While Congress worries about physicians’ salaries and employers bemoan the cost of imaging, it’s orphan drugs that might deserve most attention
Earlier this year, NPS Pharmaceuticals surprised nearly everyone who was eagerly waiting for the drug maker to start marketing its recently approved Gattex treatment for short-bowel syndrome, a rare disease in which nutrients are not properly absorbed because a large section of the small intestine is missing or has been removed.
In remarks to Wall Street analysts, NPS executives unexpectedly announced that Gattex would cost $295,000 per patient per year, roughly three times what the company had signaled only weeks earlier. And instead of a potential patient population of as many as 15,000, the pool was now estimated to be between 3,000 and 5,000.
The price was increased after NPS compared the results of several prevalence studies with estimated patient headcounts at several large home-infusion companies. That left the drug maker with a much smaller universe of potential patients than forecast previously, although the lower number also placed Gattex in the so-called ultra category, which can command a higher premium.
“Yes, it was very late in the game when we came up with this surprising number, but Gattex is not unique,” says François Nader, NPS chief executive officer and president. “But it’s not unusual to have a dichotomy between what those [prevalence] studies give you and the actual addressable population” that was obtained after extrapolating patient data and updating forecasts.
“But we don’t have the luxury of running comprehensive and multiple epidemiological studies. This is an art and a science. We talked to payers to estimate the burden of illness based on their data and tried to answer several questions: What does the drug offer to mitigate the condition and meet an unmet medical need? Does it help lower overall health care costs and improve quality of life?”
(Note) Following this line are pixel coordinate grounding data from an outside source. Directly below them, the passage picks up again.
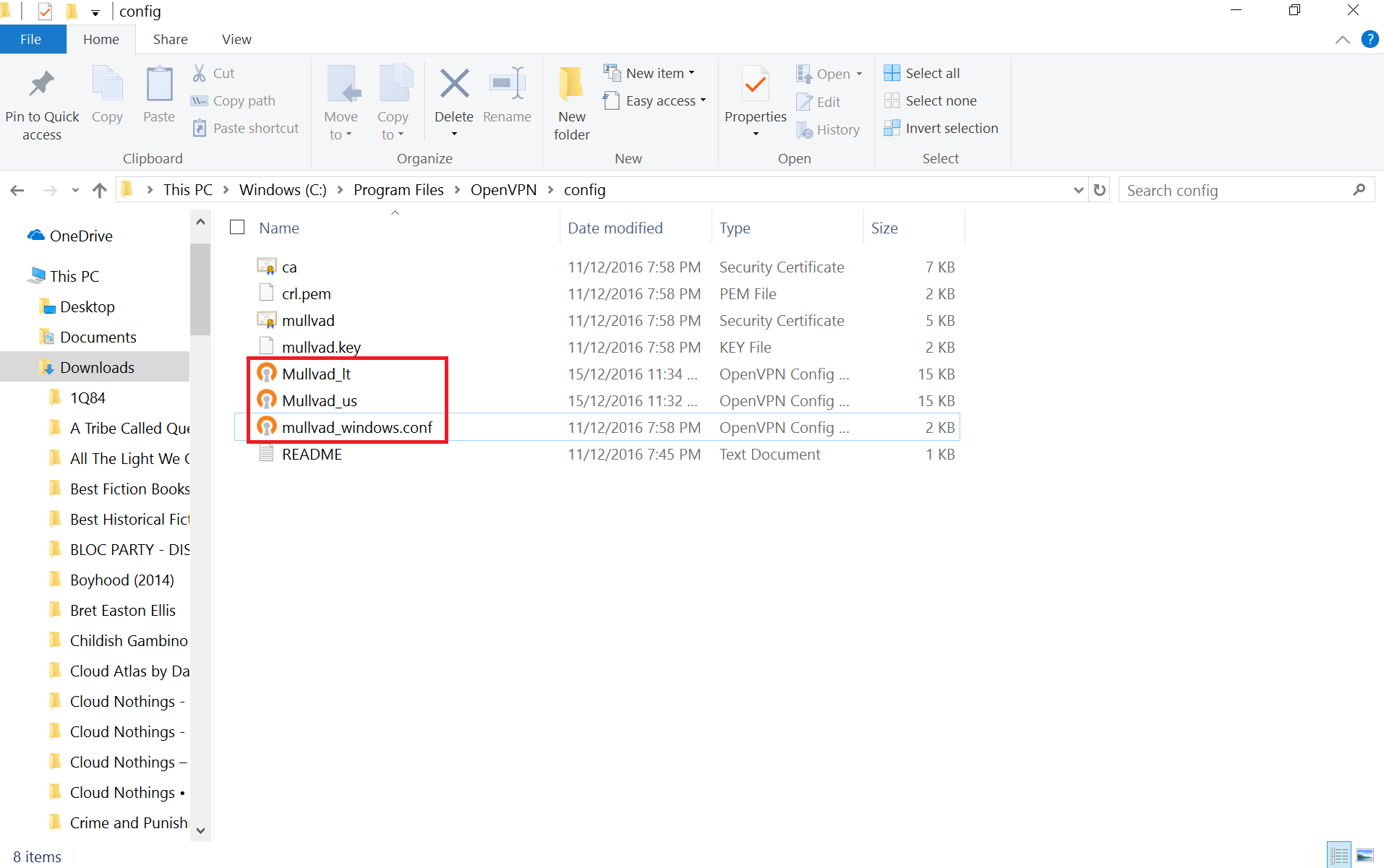Image resolution: width=1384 pixels, height=868 pixels.
Task: Open the Help question mark icon
Action: (x=1370, y=39)
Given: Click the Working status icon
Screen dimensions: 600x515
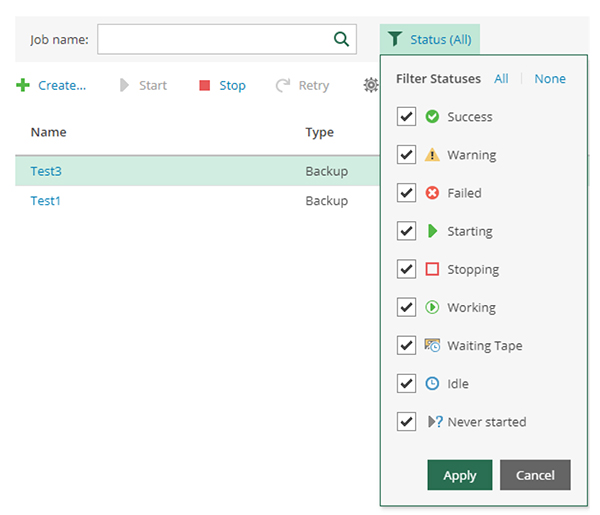Looking at the screenshot, I should [432, 307].
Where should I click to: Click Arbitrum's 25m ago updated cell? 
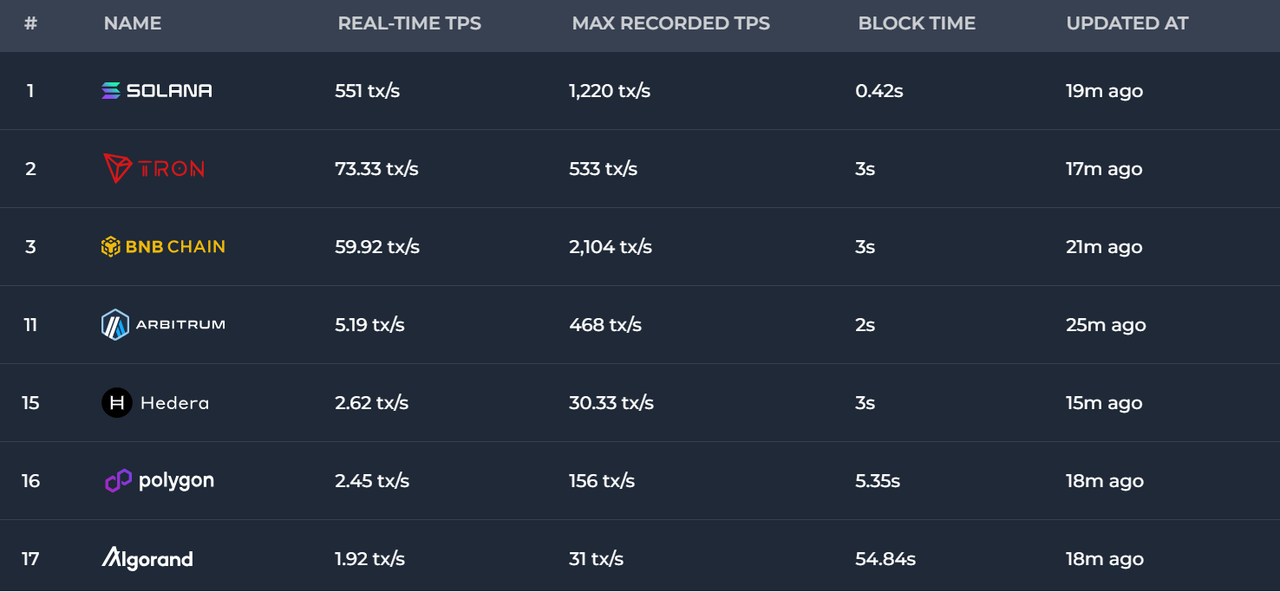coord(1105,325)
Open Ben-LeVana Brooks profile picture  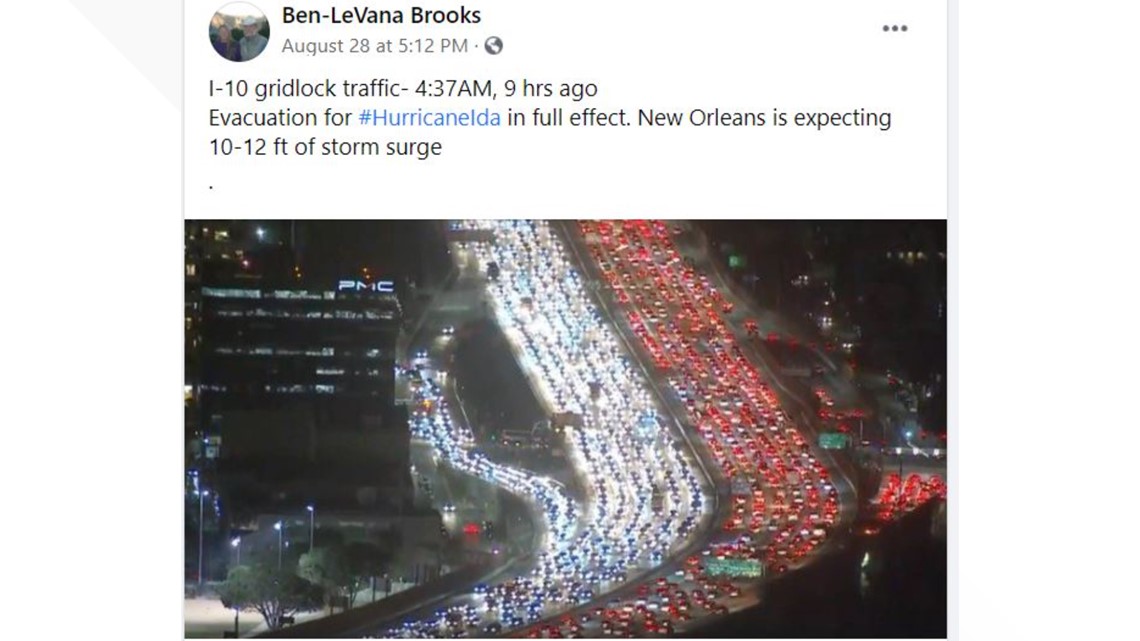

These questions speak to the so-called value proposition, that hard-to-define sweet spot between cold calculation and actual benefit. And this proposition is increasingly being scrutinized and refined as more orphan drugs win approval from the Food and Drug Administration and are launched at ever-higher prices that are worrying managed care plans and employers.
Last year, the FDA approved 13 new molecular entities as orphan drugs — one third of the 39 drugs approved that year. This was the largest number of drugs to win this designation in the past seven years. Already this year, two newly approved treatments were granted orphan status by the FDA.
FIGURE 1 Orphan disease designation by the FDA, 1984-2010
As of October 2011, a total of 1,795 projects with FDA orphan designations were in development
Significantly, five of the most recently approved orphan drugs will cost at least $150,000 per patient per year and three of these medications cost $300,000 or more annually. And the trend is raising hard questions about the ability of the health care system to absorb the costs and, therefore, about how third-party payers are going to make coverage decisions.
This is a familiar concern, of course, but one that is expected to play out at an accelerating rate in coming years as big drug makers and small biotechnology companies recognize that pursuing orphan indications can fatten their bottom lines. In fact, PhRMA — the Pharmaceutical Research & Manufacturers of America — recently counted 1,795 orphan designations in the development pipeline.
Right now, pharmaceuticals account for about 15 percent of health care spending, but the costs of orphan drugs and other biologics are rising 20 percent to 25 percent a year, says Ed Pezalla, national medical director for pharmaceutical policy at Aetna. And he adds that state insurance commissioners are not often willing to allow managed care companies to increase premiums by a commensurate amount.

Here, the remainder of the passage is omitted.